### Materials provided ###

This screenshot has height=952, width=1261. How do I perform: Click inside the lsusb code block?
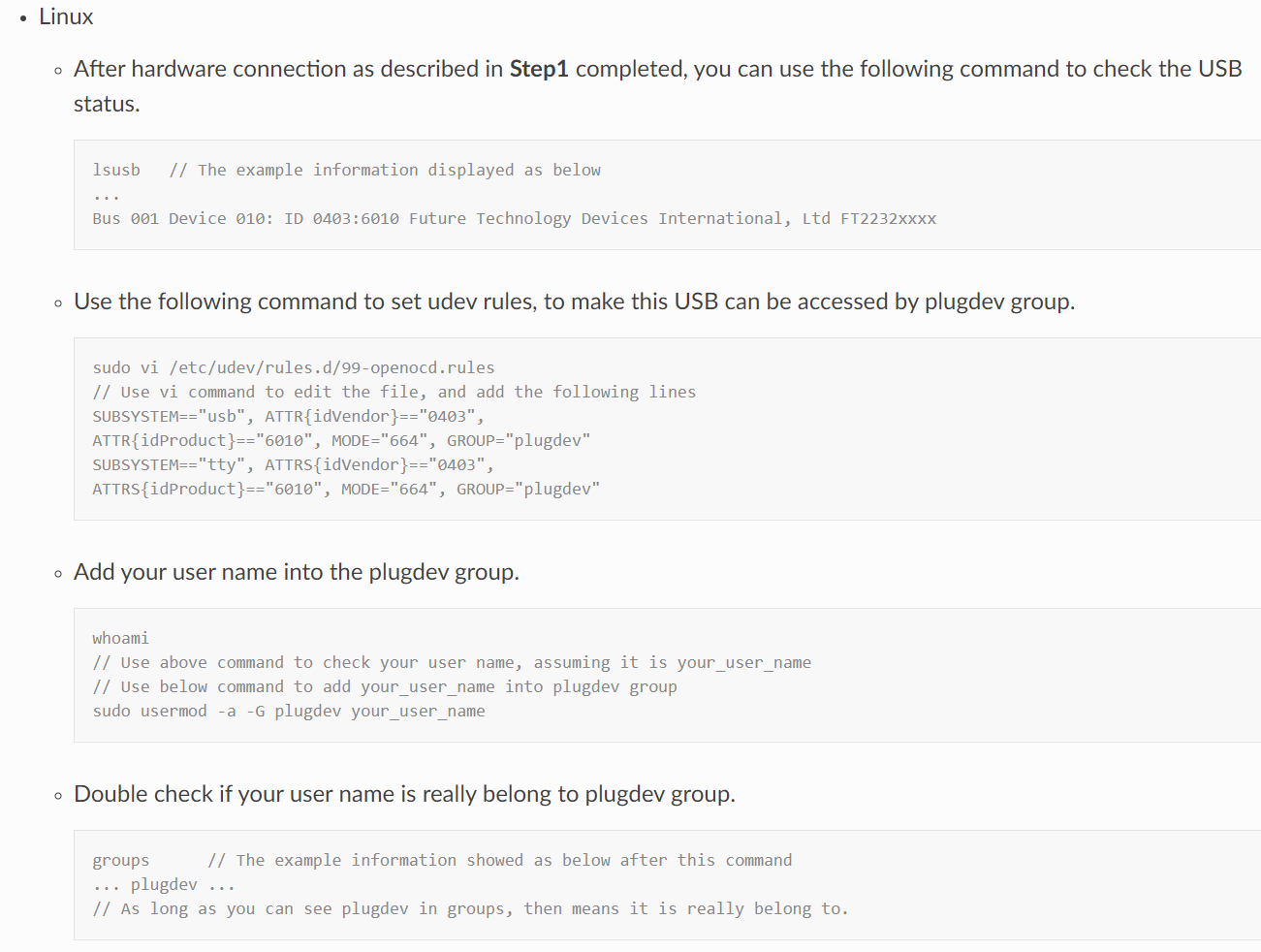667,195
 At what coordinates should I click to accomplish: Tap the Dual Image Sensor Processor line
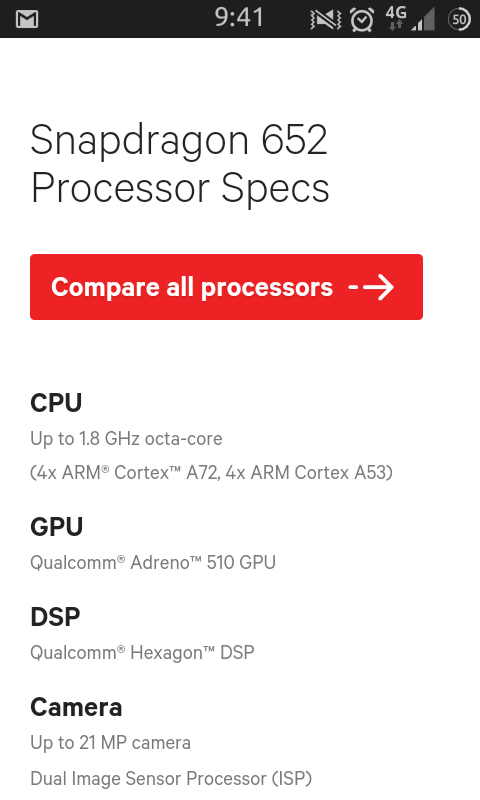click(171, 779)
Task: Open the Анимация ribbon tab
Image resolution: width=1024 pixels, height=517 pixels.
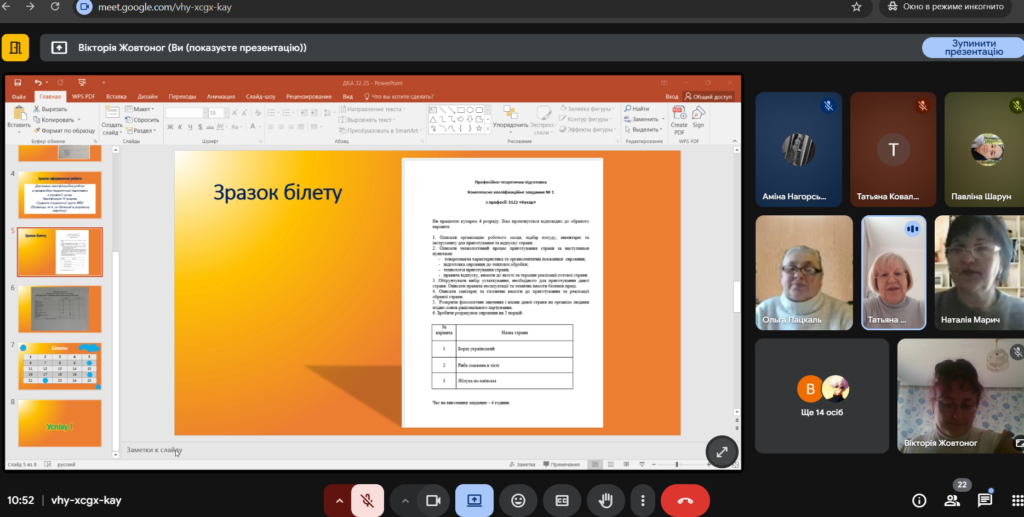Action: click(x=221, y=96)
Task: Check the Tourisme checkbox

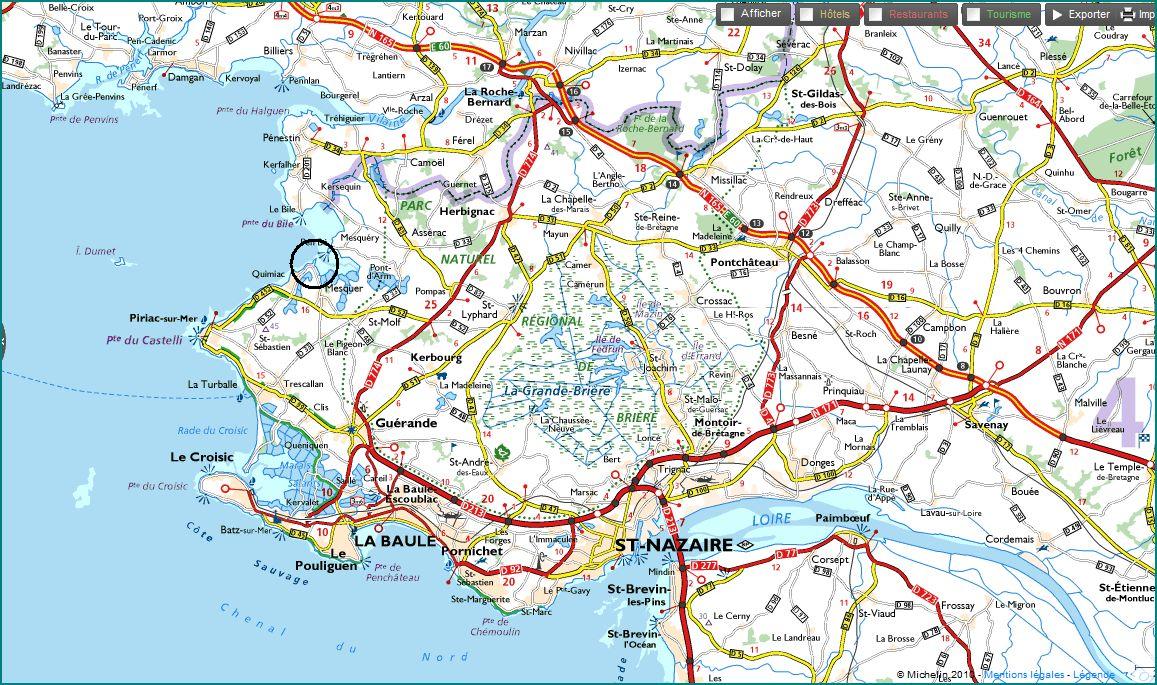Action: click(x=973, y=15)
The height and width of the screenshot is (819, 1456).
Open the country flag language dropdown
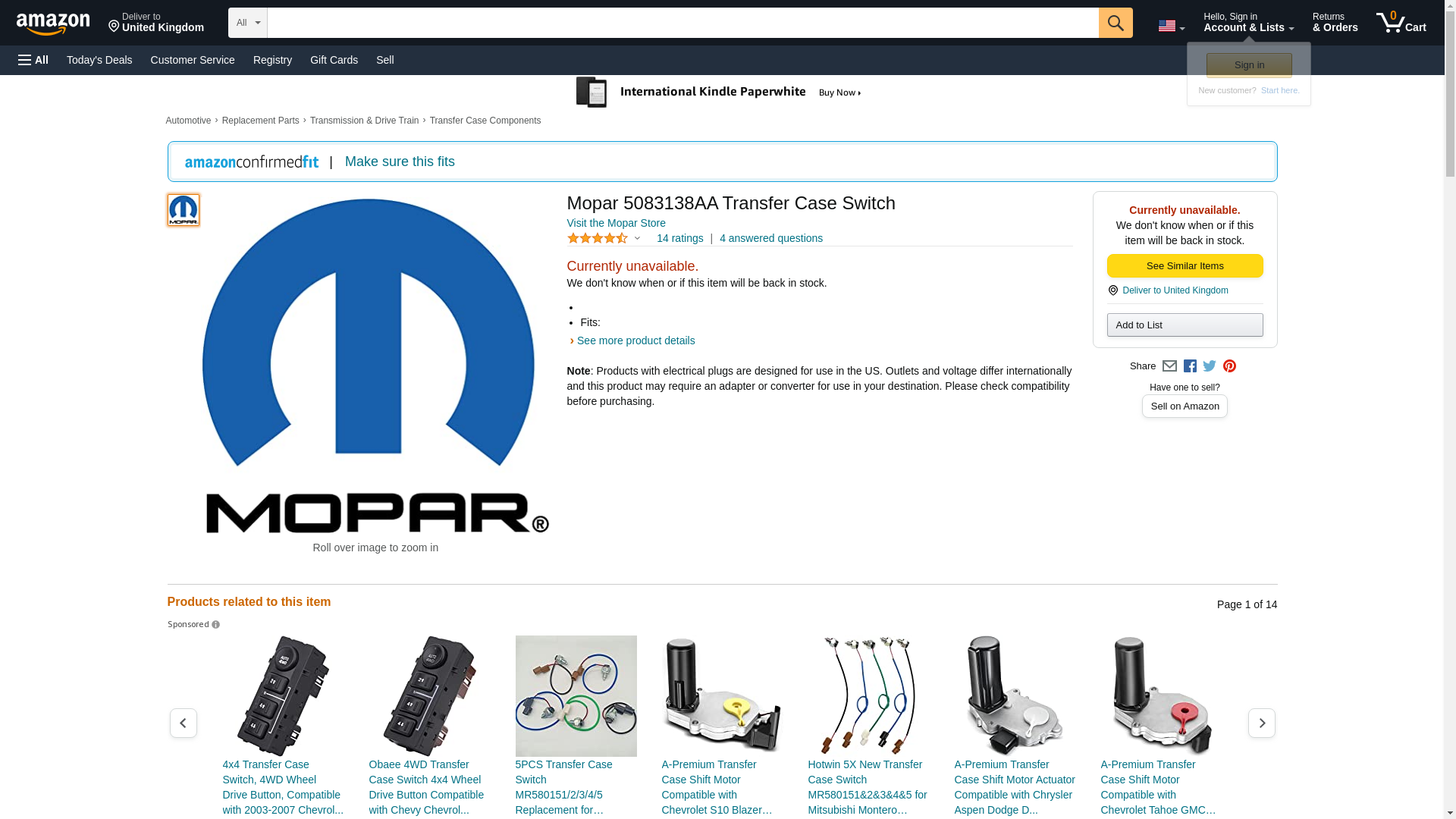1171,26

###

## Task
Repeat all the rows above, requests included, and move every answer coordinate by adding 25 to each of its numbers. Leave the pictures out.

## Result below
This screenshot has height=952, width=1261. How do I perform: Click inside the lsusb code block?
692,220
 At what coordinates should I click to accomplish: Tap the Dual Image Sensor Processor line
click(196, 804)
Task: Open the Анимация ribbon tab
Image resolution: width=1024 pixels, height=517 pixels.
Action: click(x=246, y=121)
Task: Check the Tourisme checkbox

Action: click(x=998, y=40)
The height and width of the screenshot is (819, 1456).
Open the country flag language dropdown
1196,51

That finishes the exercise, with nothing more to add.